# Step Refining?



## gogold (May 11, 2007)

How to refining PCboard?


----------



## Noxx (May 11, 2007)

I don't know how to refine those but I suggest to refine CPUs and pins apart.


----------



## AuMINIMayhem (May 11, 2007)

Gogold.. you might want to read my post here http://goldrefiningforum.com/phpBB3/viewtopic.php?t=381 before you get started.. there's some helpful links as well.. CCA's and PCB's can be a real b---h to recover if they've been "conformal coated".. CC (for short) is used to protect the board and all the components from a wide range of elements, depending on what the final product was.. could be heat, water, cold, acid, fire, radiation resistant.. depending on the coating you may have to change your methods to get at the printed circuits themselves (assuming they're even gold)..

Good luck, it looks promising, but I can't tell from the picture what kind, if any, protective coatings were used on the board..

Derek


----------



## AuMINIMayhem (May 11, 2007)

you know what?.. I was thinking (uh-ohhhhh) I would start by workin on the components.. desolder all the little bits and check out lazersteve's post on the Hydrochloric acid method, then worry about the board later once you can get a better look at it..


----------



## lazersteve (May 12, 2007)

gogold,

In my opinion it's comes down to how valuable is my time. By this I mean this: If it takes me days on end to harvest the gold from a source, and the yield of gold is minimal compared to my efforts, then I have wasted time that is better spent elsewhere. There are parts of the board pictured that are obviously worth the effort of recovering (CPU, Memory sticks, cards, and pin headers). 

The traces on the board pictured are all copper. The coating Mayhem mentioned and the solder mask (the golden colored laminent you see on the bottom of the board) makes the board difficult and time consuming to process, for very little return (some copper and little, if any, gold).

The second thing to consider is the chemical cost. Do you want to use your precious nitric dissolving the mass quantities of tin, copper, and nickel which is the bulk of the metals on the board and slots?
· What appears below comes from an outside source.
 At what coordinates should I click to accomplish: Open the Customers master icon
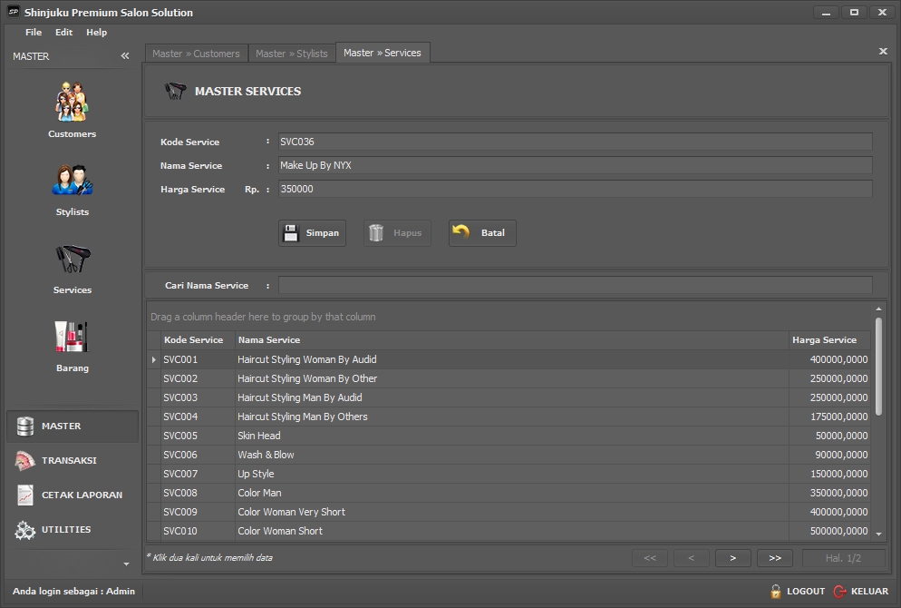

Or do you want to use this nitric for a controlled 'attack' on the higher yielding parts previously listed? 

The point I'm trying to make is that if you plan your processing time properly you can do your harvesting work while your higher grade gold plated parts are soaking or dissolving. This is why I like the slower indirect (nondissolving- gold doesn't dissolve) methods of recovery. I can harvest my boards of the higher yield scrap, put this into the appropriate bath and them continue my harvesting efforts while the gold is being processed. This way I get the most for the least effort.
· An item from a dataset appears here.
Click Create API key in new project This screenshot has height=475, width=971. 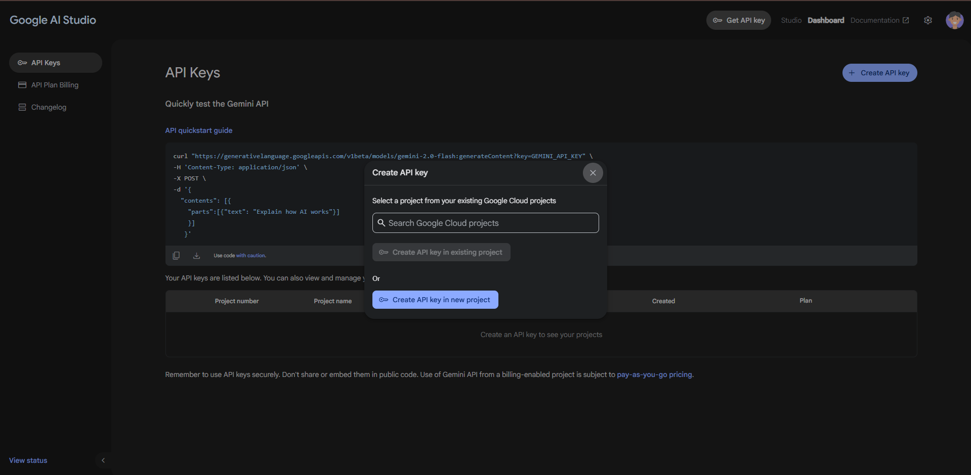(x=435, y=300)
A few added bonuses to slower methods are:

1) Cheap readily available chemicals.
2) Low fumes 
3) Little to no babysitting of the reaction.
4) Your gold always remains visible during the recovery process. This is a big plus for newbies who frequently are 'losing' their gold once it 'dissapears' into a liquid solution. If you can see the gold, you know right where it is at all times and it's much harder to 'lose'.
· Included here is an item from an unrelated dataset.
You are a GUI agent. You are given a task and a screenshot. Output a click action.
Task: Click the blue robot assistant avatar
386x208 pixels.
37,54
There are several other threads on the subject, search for 'PCB' or 'board' and you'll find them.

Steve


----------



## AuMINIMayhem (May 12, 2007)

yup.. agreed.. I have a bunch of boards I plan on doing eventually and I'm just taking any gold plated components and probably chucking the boards (unless somebody wanted them) , but they're almost certainly hardly worth the time (and the mess of molten fiberglass, etc..)


----------



## gogold (May 12, 2007)

The finger is gold or may be silver?
And the hard disc?
Please help.


----------



## lazersteve (May 12, 2007)

gogold,

The typical 'silver' memory finger is merely tin/lead solder. There have been some claims that a few rare silver colored board fingers that are plated with palladium or other pgms. This may be possible in VERY old equipment of aerospace grade. The memory you have pictured is very the common 72 pin SIMM variety.

The hard drive platter have been discussed elsewhere on the forum. Try searching for Hard Drive.

Here's a good thread for starters:

Hard Drives

Steve


----------



## AgAuPtRh (May 12, 2007)

the fingers on the memory you have in the photo's is more likely than not a tin-lead alloy. Not really worth much at all. 

The discs on your hard drive have a Platinum cobalt coating. Worth keeping and processing once you have enough to make it worth your time. Also on your hard drives -- the cases are made of aluminum -- good to have around and can fetch a good price at the scrap yard when you have a good pile of it. Keep your aluminum scrap. And the copper. I save it all. 

Welcome tot he recovery/refining hobby. Where every empty container finds a purpose -- no matter what size it is. 

Steve K


----------



## darkelf2x1 (May 12, 2007)

should also save electronic components as they can fetch more than the precious metals in them - consult the local electronics recycler for stuff that can be resold


----------